Eight months later, in a lengthy email Monday covering more than a dozen topics, the board said that he won't lead the board after all.

"That is a big job," says Votava, CEO of multifamily office Seneca Financial Advisors, in discussing his decision. "Things have gotten a lot busier here at work and at home as well. It got to be too much. It's one of those situations where you bite off more than you can chew."

Despite being immersed in last-minute tax work, Votava now sounds like someone who has set down a heavy burden. In a conversation punctuated with laughter, the former accountant and lawyer says he and his wife are looking forward to spending time with two new grandchildren, after both of their grown children surprised them recently by moving closer to their parents' home in Rochester, N.Y.

"They are calling up saying, 'We moved back here to see you guys. Aren't you coming over tonight?'" he says.


Votava's resignation follows years of volunteer work with the board in different positions. He's also been a director on the FPA's board and held top positions at numerous other nonprofits.

That long public service resume lead at least one prominent planner and Financial Planning contributor, Michael Kitces, to speculate that an ongoing lawsuit at the board may have contributed to Votava's decision to leave.

"What on earth compels someone with Votava’s kind of track record of success to capstone his volunteer career by resigning three months into his chair-elect year?" Kitces asks in his well-read blog. "It certainly raises the question of whether, once again, yet another person in a position of leadership with the CFP Board decided he didn’t want to be around and have to take the heat or be the fall guy when the case is finally resolved."

Votava did not reply when asked specifically about the CFP Board's legal issues, but emphasized his personal motivation for stepping down, saying the workload was simply too great. "We just had one board meeting this year," he says. "That's where I could see it really ramping up."


The CFP Board has been caught up in a series of conflicts over the last few years.

In late 2012, it pressured then-sitting chairman Alan Goldfarb to step down from the board over his use of the term fee-only. Shortly after Goldfarb's departure, married planners Jeffrey and Kimberly Camarda, of Fleming Island, Fla., followed through on a threat to sue. The board and the Camardas remain locked in an ongoing legal battle, which also centers on the couple's use of the fee-only term.

Several key figures have also left the board over the same period. Rex Staples left his job as director of investigations, a position the board had created for him, shortly after Goldfarb stepped down and news of the Camardas' lawsuit emerged. And Michael Shaw, one of board CEO Kevin Keller's closest longtime associates, left his position as the board's director of legal affairs last year.

"If the CFP Board is really so certain it will prevail in its lawsuit, why does it seem like all the leadership associated with the case is fleeing the organization?" Kitces asks.


A statement from the CFP Board echoes Votava's concerns.

"There is no connection between the resignation of Joe Votava ... from CFP Board's Board of Directors and the Camarda litigation," says spokesman Dan Drummond in a statement.

"After Mr.

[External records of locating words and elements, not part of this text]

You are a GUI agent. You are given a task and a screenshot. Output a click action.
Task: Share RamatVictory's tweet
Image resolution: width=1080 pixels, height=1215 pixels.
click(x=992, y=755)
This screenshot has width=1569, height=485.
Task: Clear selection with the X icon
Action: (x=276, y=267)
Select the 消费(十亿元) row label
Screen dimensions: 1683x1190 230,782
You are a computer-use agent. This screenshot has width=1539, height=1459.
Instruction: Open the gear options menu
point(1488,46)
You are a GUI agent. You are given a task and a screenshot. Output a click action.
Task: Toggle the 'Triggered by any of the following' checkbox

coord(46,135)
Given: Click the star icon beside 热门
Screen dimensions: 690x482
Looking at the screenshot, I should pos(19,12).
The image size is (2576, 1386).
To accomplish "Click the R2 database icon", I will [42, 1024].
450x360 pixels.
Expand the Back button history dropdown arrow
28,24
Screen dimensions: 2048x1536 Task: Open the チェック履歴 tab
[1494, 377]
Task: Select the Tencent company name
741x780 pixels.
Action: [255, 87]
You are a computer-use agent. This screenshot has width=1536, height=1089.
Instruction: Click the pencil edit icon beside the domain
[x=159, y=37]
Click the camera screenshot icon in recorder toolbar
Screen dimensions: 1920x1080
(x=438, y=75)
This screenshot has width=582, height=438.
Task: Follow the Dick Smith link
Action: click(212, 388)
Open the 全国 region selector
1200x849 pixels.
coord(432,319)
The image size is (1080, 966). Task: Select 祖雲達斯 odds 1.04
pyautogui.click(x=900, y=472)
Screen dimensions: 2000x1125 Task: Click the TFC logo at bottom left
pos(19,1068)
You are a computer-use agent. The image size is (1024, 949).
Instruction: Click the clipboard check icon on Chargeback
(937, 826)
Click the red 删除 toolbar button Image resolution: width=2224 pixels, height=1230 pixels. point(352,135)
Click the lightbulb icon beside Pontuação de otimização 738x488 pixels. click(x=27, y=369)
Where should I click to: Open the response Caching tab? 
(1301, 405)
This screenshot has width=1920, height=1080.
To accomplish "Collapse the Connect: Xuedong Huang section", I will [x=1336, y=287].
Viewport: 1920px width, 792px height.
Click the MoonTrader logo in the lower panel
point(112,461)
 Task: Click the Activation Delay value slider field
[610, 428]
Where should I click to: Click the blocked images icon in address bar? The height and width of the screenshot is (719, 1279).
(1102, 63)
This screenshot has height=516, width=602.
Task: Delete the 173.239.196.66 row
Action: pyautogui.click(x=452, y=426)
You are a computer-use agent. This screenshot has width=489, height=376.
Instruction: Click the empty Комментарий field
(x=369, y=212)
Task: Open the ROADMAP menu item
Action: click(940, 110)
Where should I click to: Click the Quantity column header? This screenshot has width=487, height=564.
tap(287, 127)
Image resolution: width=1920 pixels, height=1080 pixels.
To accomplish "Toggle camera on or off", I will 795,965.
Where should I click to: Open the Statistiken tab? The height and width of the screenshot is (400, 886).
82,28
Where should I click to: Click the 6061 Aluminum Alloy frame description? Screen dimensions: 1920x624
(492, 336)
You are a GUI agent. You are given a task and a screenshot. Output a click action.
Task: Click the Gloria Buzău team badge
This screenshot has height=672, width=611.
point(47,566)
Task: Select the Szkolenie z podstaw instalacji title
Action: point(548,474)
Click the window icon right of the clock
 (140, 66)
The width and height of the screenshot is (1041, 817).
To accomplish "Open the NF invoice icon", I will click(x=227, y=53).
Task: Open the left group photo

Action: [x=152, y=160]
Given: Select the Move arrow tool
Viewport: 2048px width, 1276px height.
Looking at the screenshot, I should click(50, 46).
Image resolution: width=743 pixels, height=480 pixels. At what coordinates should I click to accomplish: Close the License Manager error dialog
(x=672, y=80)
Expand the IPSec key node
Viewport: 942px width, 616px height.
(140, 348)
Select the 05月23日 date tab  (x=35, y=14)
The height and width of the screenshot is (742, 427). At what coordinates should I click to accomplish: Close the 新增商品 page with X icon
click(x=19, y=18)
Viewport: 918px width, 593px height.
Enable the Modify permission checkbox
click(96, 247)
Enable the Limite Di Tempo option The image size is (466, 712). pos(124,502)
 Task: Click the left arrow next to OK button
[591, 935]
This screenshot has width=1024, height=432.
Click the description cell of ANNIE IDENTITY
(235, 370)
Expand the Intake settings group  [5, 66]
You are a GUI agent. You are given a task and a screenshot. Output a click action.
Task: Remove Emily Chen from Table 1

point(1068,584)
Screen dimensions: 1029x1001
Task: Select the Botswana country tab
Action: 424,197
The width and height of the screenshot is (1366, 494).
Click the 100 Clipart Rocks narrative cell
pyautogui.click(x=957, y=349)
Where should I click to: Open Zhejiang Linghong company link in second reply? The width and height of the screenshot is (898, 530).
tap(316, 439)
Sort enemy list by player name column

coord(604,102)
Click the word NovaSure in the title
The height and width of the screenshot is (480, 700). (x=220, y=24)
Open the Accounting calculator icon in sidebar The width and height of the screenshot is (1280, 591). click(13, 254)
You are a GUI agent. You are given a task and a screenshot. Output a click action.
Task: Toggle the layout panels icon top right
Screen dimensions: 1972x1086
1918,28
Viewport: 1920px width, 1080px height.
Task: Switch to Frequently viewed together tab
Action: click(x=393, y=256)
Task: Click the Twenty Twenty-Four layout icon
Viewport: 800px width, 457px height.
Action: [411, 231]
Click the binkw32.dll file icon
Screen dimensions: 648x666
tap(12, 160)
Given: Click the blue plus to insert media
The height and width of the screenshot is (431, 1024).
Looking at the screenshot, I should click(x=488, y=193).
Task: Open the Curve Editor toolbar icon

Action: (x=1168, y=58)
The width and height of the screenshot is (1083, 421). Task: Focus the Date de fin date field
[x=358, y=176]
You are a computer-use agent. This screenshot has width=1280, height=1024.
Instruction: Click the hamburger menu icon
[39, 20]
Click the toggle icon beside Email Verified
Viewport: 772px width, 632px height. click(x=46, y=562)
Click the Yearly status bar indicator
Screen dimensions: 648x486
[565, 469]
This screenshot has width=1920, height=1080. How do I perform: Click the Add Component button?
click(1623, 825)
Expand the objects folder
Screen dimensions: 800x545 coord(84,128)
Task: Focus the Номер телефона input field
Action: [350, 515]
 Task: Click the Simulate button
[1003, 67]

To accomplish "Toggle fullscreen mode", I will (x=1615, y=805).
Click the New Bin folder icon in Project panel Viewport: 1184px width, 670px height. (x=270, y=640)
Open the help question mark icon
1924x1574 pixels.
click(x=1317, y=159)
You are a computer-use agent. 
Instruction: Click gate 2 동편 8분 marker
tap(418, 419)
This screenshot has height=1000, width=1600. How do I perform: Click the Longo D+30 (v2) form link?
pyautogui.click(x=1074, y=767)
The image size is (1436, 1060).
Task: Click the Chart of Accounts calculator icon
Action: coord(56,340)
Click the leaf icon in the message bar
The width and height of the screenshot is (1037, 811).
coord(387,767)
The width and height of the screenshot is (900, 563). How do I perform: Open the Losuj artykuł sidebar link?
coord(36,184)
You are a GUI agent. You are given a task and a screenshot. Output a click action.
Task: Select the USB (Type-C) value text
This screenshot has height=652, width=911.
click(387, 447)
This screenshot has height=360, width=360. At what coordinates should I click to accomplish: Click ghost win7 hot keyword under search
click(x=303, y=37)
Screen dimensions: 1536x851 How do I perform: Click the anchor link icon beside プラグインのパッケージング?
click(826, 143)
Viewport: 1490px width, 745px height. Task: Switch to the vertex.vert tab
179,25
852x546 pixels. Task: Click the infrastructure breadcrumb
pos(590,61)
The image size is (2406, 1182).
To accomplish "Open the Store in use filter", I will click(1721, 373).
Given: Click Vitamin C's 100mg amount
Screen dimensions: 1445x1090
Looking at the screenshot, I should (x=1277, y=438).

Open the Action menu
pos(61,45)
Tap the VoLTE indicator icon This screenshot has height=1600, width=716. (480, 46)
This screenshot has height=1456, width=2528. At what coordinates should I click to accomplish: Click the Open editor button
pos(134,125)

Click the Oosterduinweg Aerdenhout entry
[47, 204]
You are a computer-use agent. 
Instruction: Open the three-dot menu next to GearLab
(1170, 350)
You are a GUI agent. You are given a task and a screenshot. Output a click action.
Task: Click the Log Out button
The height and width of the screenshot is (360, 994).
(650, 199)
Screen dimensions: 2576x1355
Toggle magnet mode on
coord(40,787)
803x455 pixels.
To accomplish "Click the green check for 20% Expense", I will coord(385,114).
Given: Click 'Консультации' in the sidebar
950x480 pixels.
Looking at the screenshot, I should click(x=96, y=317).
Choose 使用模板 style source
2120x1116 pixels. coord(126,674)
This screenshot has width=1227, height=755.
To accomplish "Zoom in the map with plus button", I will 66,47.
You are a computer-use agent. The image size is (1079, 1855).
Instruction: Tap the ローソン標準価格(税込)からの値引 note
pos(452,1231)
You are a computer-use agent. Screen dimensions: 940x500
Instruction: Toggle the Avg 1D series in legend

Votava had the opportunity to observe first-hand the significant time commitment involved in the position of Chair, he determined that this volunteer position was not consistent with the increased requirements of his growing business and his personal desire to spend quality time with his new grandchildren. We will miss his leadership, but we respect his decision."

For now, the board says current chairman Richard Rojeck has assumed Votava's responsibilities, which include running nominations for new board members. The board says it will accept applications for new volunteer board members who can provide the board with "strategic direction" through June 10. Separately, the board of directors will elect Votava's replacement later that month.